### Request A
From the blog post about Elizabeth and Mary, list every person in the birth story who is mentioned by name, leaving out the Gospel writers.
### Request B
According to the blog post about Elizabeth and Mary, which Gospel is the only one to name Elizabeth?
### Request C
Write the next part of the blog post about Elizabeth and Mary, picking up after its final sentence.

** Start Page extract **

Friday, January 3, 2014

Tenth Day of Christmas 2014

Consider Elizabeth and Mary. Both are big parts of the story of Jesus' birth. (Well, Elizabeth is only named in the Gospel of Luke, but then only Matthew and Luke mention Jesus' birth at all so . . . )

One thing that strikes me about this story is that we know nothing of Mary's family except for this older cousin. We don't know about Mary's parents, we don't know where Mary lived---only that she was betrothed to Joseph but they weren't living together. Perhaps Mary lived with her parents. That seems logical to assume, but it is only an assumption. The stories are silent on this.

Whatever her living arrangements, she finds out she is pregnant from an angel, who also tells her this older cousin is also pregnant. Mary goes straightaway to Elizabeth.

I can't help but think of the stories I've heard about American teenaged girls "in trouble," from before the sexual revolution, and how they often disappeared to go live with an aunt or some other vaguely defined place while her "trouble" came to fruition. I don't know any of these women personally. I wonder about their relationship with their aunt (or whoever). What passed between them, if they sang hymns of joy to each other. I suspect not so much.

** End Page extract **
** Start Dataset rows **

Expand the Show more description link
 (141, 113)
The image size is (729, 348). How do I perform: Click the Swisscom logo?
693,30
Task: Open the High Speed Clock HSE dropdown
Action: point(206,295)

** End Dataset rows **

### Response A
Elizabeth, Mary, Jesus, Joseph

### Response B
The Gospel of Luke

### Response C
But Mary finds out she is pregnant and learns her cousin in pregnant and she goes to see Elizabeth. I suspect there must have been a relationship there already before the visit, that maybe they were already close, but it's more assumption. We only know Mary went to Elizabeth and Elizabeth knew without Mary telling her that she was pregnant. "Women's ways of knowing" or the Holy Spirit? Is there a difference? Does it matter? Elizabeth greeted her younger cousin---young Mary who was betrothed but had no business being pregnant yet---and they rejoiced together. Then Mary stayed with Elizabeth for three months. I do wonder what it was like for Zechariah, a priest, to have this pregnant young woman in his house, but he was struck silent by an angel, so maybe he didn't have anything to say about it. Why three months? Is it fair to speculate that Mary stayed there that long for her own family to cool down and warm up to the idea that she was pregnant? Assumptions.

While Elizabeth's story appears only in Luke and any infancy of Jesus appears in only two canonical gospels, Elizabeth's child, John the Baptizer, appears in all four gospels and has a prominent role in them. John is the one who is at the beginning of Jesus public ministry.

So these two men who get so much attention in this story, come from two women who shouldn't have been mothers at that time in their lives. Elizabeth was too old. Mary was not married.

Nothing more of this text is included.